━━━ Data for analysis ━━━

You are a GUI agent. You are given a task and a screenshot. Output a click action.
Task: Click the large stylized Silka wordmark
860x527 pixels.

━━━
━━━ Data for analysis ━━━

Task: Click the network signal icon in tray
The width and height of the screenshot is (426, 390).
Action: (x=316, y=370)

━━━

### What to produce:
In your answer, include only the lines above starting at the line that holds "You are a GUI" and ending at the line that holds "860x527 pixels.", copied exactly.

### Result below:
You are a GUI agent. You are given a task and a screenshot. Output a click action.
Task: Click the large stylized Silka wordmark
860x527 pixels.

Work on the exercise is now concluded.